Ivan Pilip, a former finance minister and currently deputy in
the Czech
Parliament's lower house, and Jan Bubenik, a student leader in
the 1989
movement that toppled the communist government in Prague, were
arrested Jan.
12 in a central Cuban province after meeting Cuban pro-democracy
dissidents.
The two are expected to be put on trial for unspecified subversive
activities and for
``being American agents,'' according to the Cuban Communist party
daily
Granma.
Lucie Pilipova, wife of the jailed lawmaker, told Czech radio
before her departure
that she would ``try to contact Cuban officials and seek access
to the prison.''
Jan Bubenich's brother, Martin, added: ``We have only one goal,
and that is to
give them strength.''
The Czech Foreign Ministry said Cuba is not providing any official
information on
the condition of the two prisoners or the charges they face.

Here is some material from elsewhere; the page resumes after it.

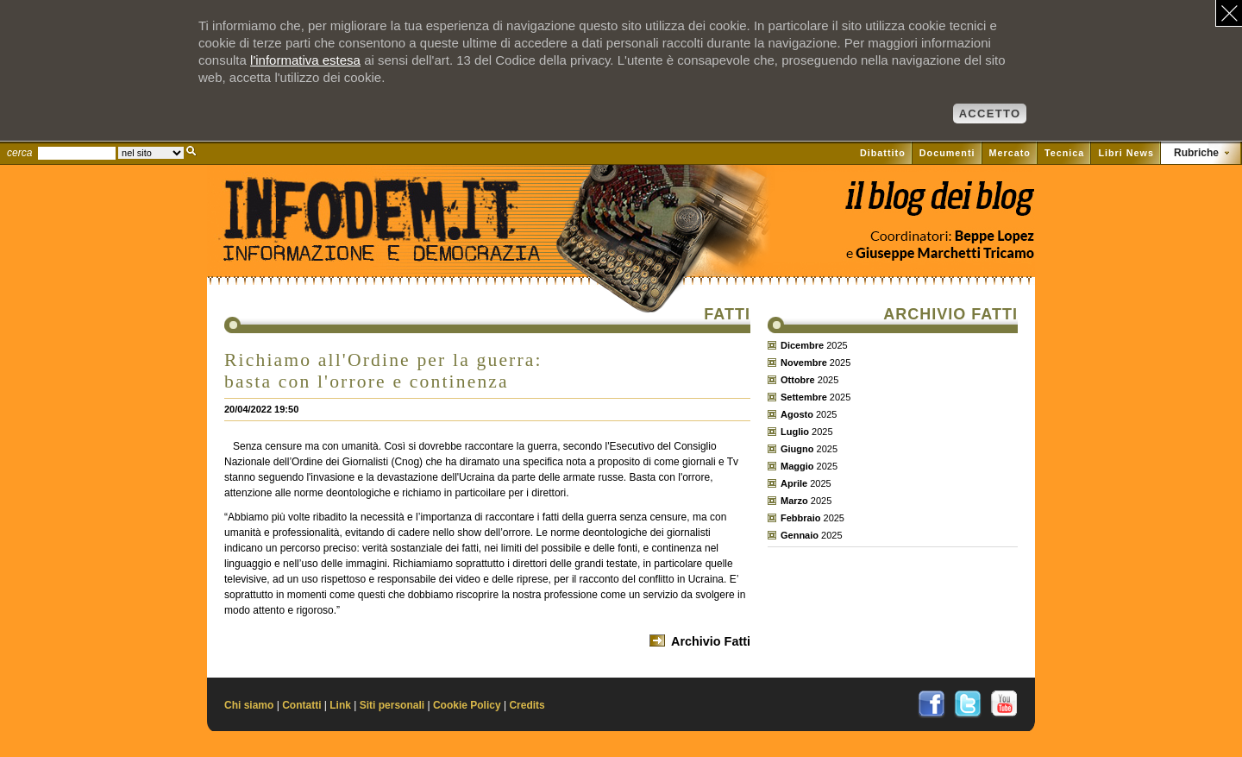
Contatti (301, 705)
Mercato (1010, 153)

The detention triggered a worldwide campaign to win their release.
Czech Foreign Minister Jan Kavan appealed the European Union for
help, Prime
Minister Milos Zeman wrote a personal letter to Cuban leader
Fidel Castro and
President Vaclav Havel is reportedly asking the Pope to mediate.
Havel, himself a longtime anti-Communist dissident, called the
charges fabricated
and condemned the act as politically motivated.
In Germany, Foreign Minister Joschka Fischer on Saturday called
on Cuba to free
the pair.
The ministry said the Cuban ambassador to Germany, Marcelino Medina,
would
be summoned to deliver the appeal, while the German ambassador
to Cuba was
expected to do the same in Havana later in the day.